Search code examples
rfrequencydensity-plot

R density() function


Sorry, if this question is trivial but I see no solution: I've been using the density() function frequently, always without troubles but now I work with some data set - lets call it tab - with (many) relatively small values and suddenly density(tab) gives something like absolute frequencies - any ideas what I did wrong?

(Note: Also hist(tab, freq = FALSE) gives something weird for tab.)

Remark: summary(tab) gives:

  Min. /   1st Qu.  /   Median   /    Mean  /   3rd Qu.  /     Max. 

-0.0042810  /0.0002679 / 0.0011750 / 0.0071690 / 0.0049510  /0.5839000 

I'd also be very grateful for any general hint, under which circumstances density() gives no relative frequencies as y-values.


Solution

  • While I can't exactly reproduce your example, it looks to me like you have a huge outlier in your dataset.
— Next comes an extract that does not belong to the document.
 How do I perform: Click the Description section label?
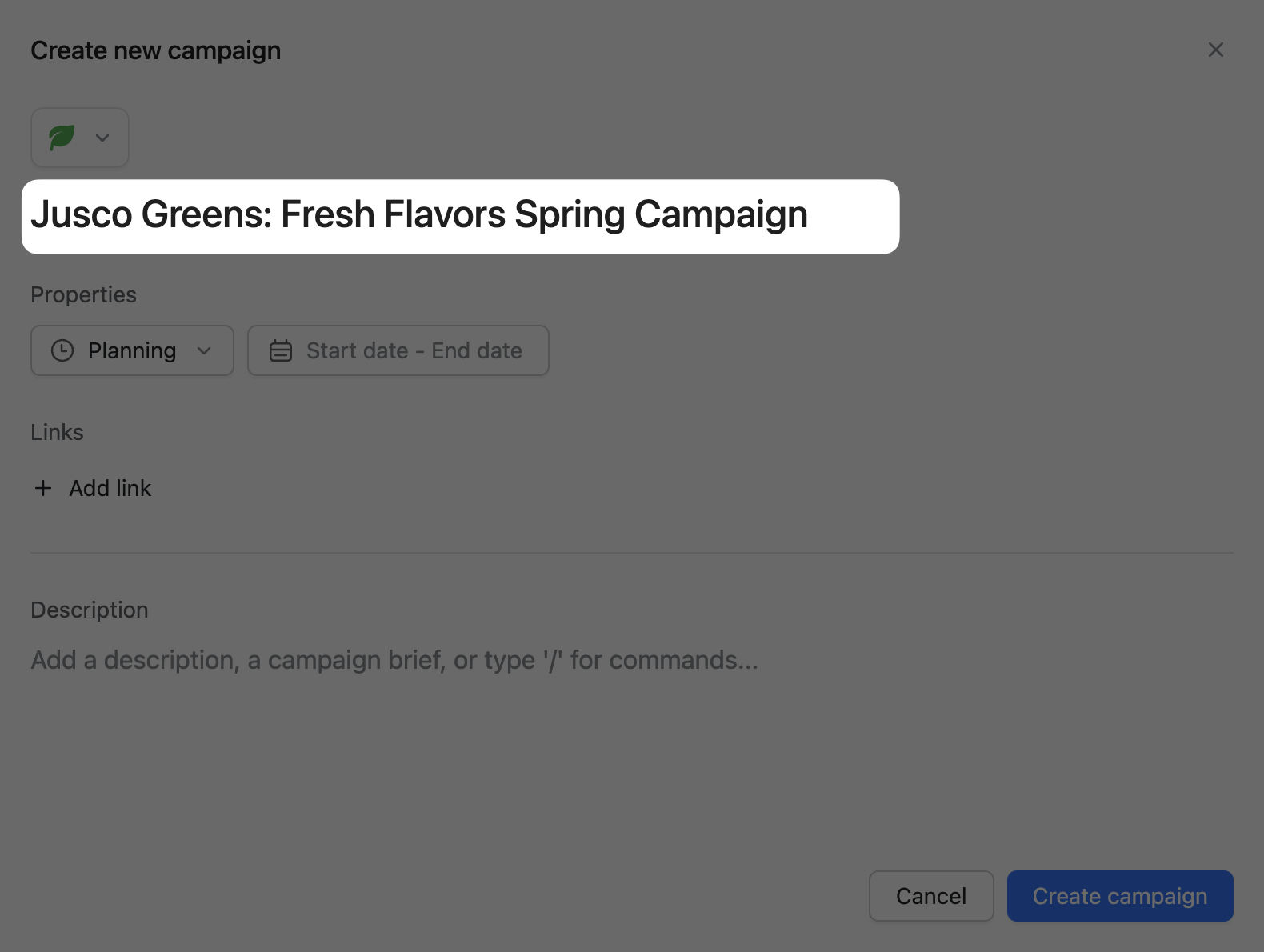click(90, 610)
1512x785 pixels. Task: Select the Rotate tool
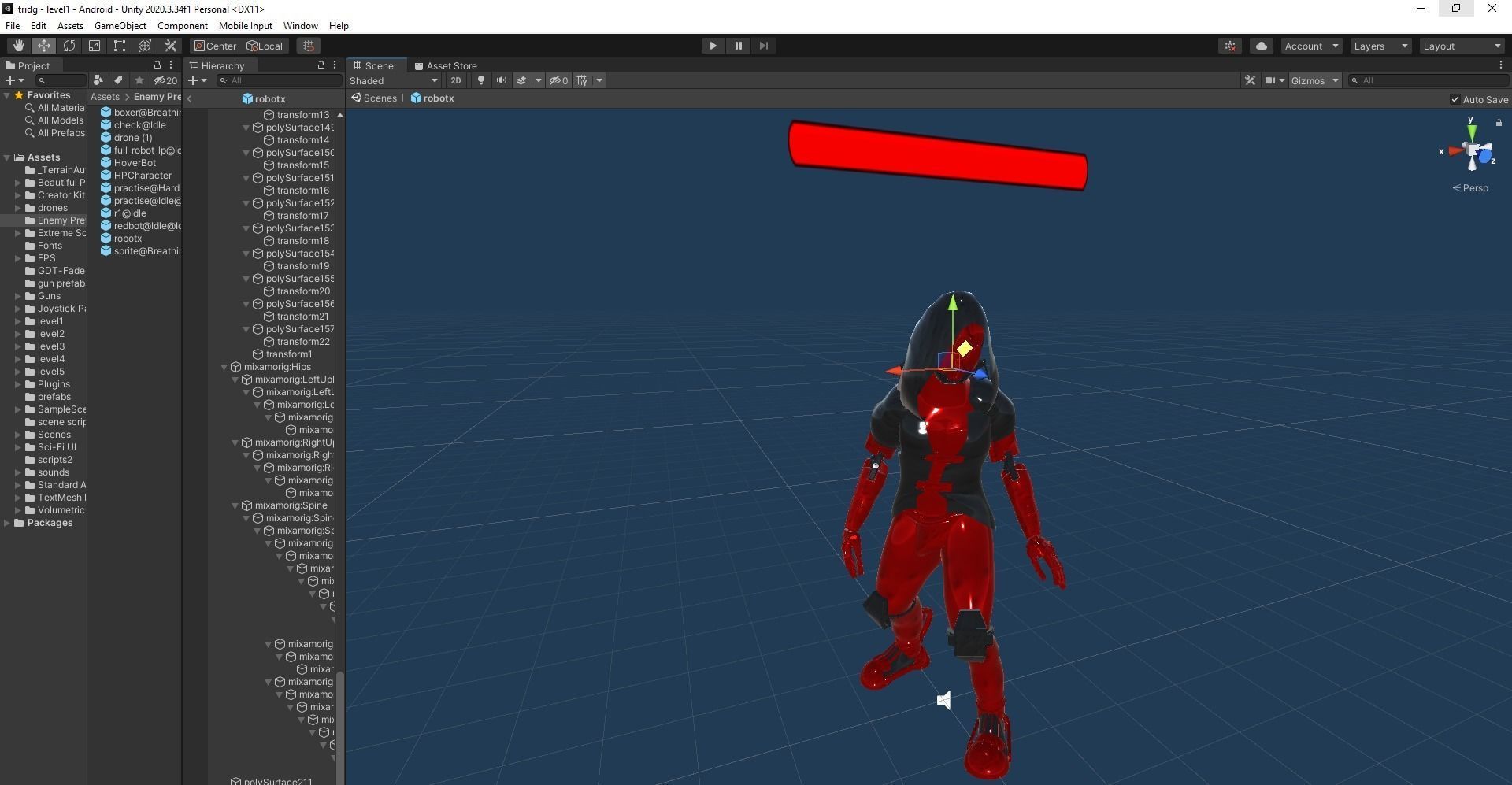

I.e., your 3rd quartile is 0.005, but the maximum value is 0.584. On the real axis, the distance from your 3rd quartile to your minimum value is 0.01. The distance from the 3rd quartile to the maximum value is over 0.583. That's 58 times farther! Per my understanding density tries to pick a bandwidth that works well across all values. In this case, the bandwidth is likely to be very small, given that most values are clustered together close to 0. In that case you might get a very degenerate density plot, with two vertical lines, one on the left, and one on the right. I was able to generate one such plot using:

    plot(density(c(rnorm(100, 0, 0.001), 100)))
    

    All I do is take a sample from a normal distribution, with SD of 0.001, and add an outlier, 100, to this distribution. The density then looks something like this: degenerate density plot[1] The density values sure look like they could be confused for frequencies, but they are not. Of course, if I remove the outlier then the estimated density function gets nicely bell-shaped:

    regular density plot

    So, it seems likely that you need to remove an outlier from your data.